START RECORDS FOR THIS EXERCISE

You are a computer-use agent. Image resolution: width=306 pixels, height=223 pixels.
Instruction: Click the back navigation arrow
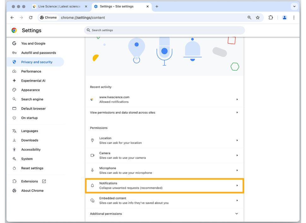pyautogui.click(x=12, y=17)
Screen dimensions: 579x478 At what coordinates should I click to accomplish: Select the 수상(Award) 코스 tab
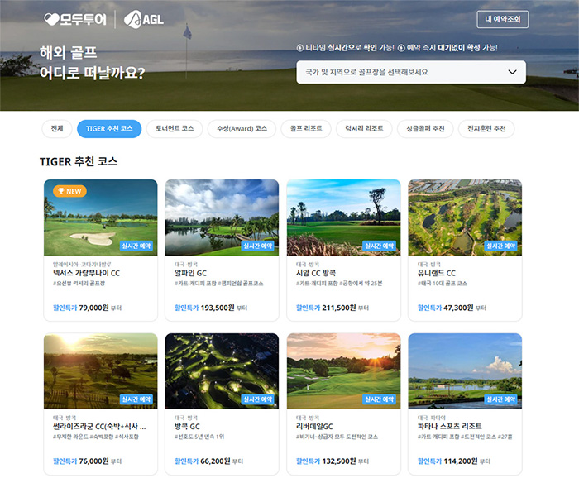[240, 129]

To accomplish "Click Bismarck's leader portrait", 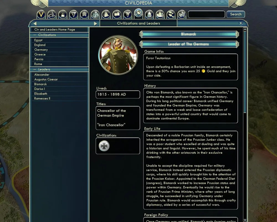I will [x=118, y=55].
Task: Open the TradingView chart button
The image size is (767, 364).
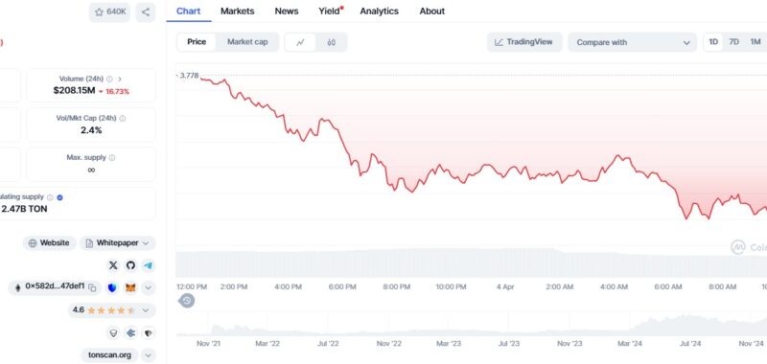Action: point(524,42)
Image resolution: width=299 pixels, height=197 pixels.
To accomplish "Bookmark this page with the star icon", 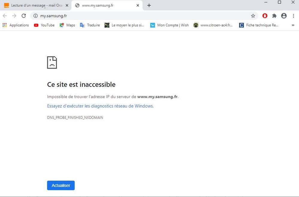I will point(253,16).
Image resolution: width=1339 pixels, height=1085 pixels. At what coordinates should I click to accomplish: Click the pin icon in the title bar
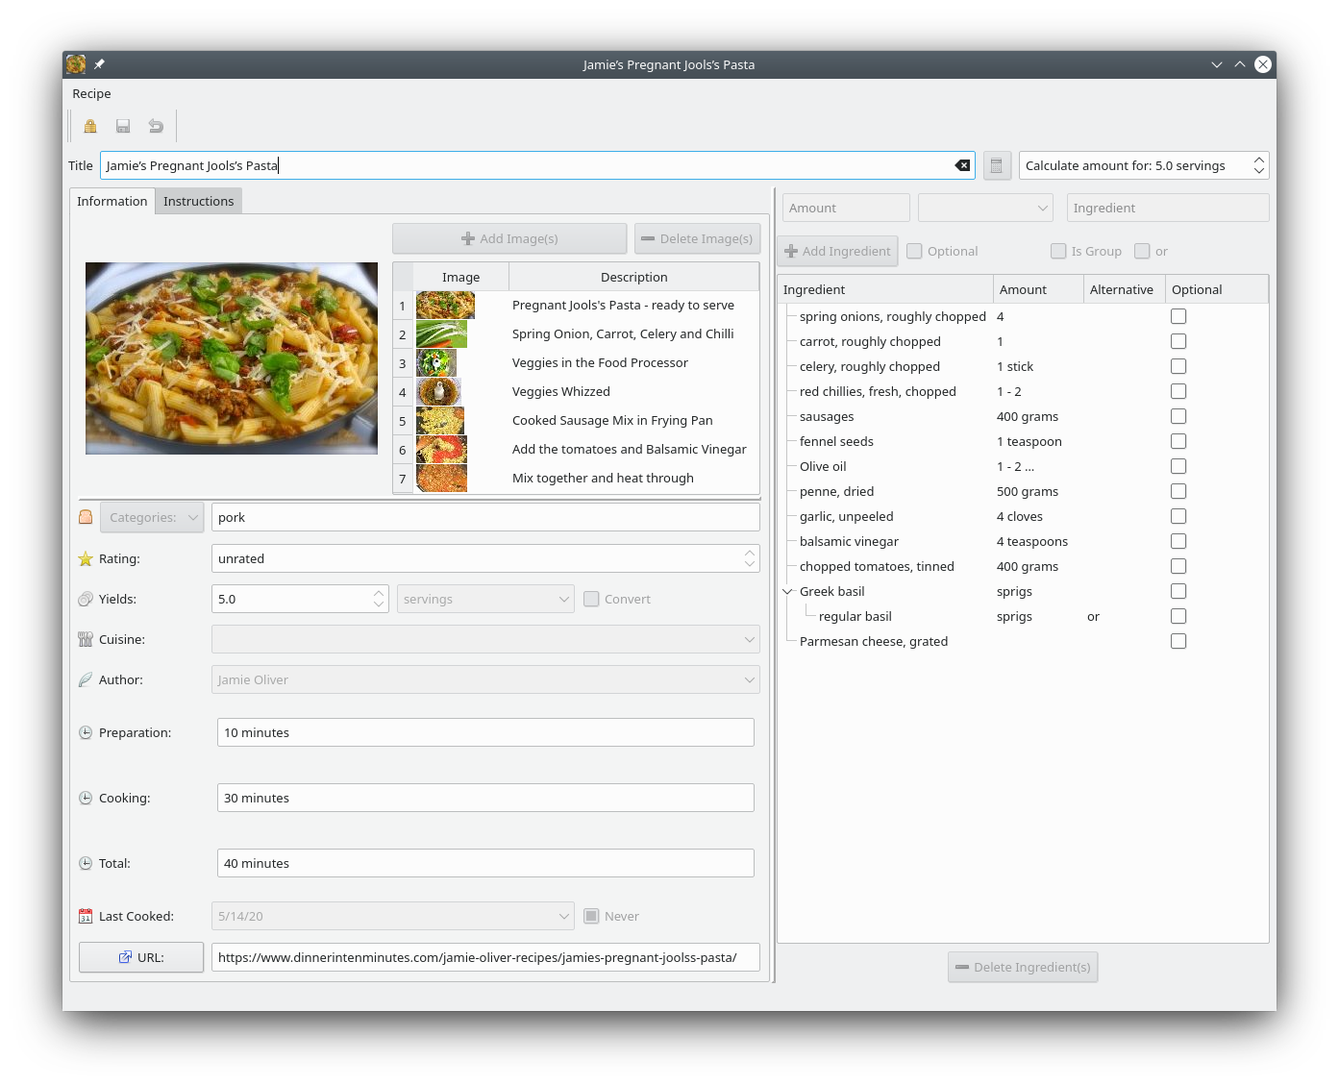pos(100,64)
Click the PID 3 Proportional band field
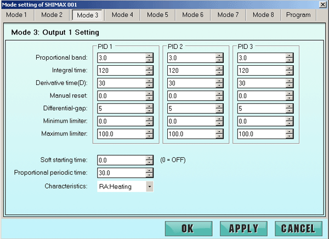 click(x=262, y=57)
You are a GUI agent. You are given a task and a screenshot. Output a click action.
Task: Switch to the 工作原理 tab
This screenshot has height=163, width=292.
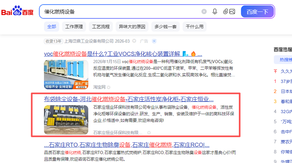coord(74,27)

END RECORDS FOR THIS EXERCISE

> PROBLEM DESCRIPTION: Search the data above for the string "agent". Report every line where it is found.

> ANSWER SECTION:
You are a computer-use agent. Image resolution: width=306 pixels, height=223 pixels.
You are a GUI agent. You are given a task and a screenshot. Output a click action.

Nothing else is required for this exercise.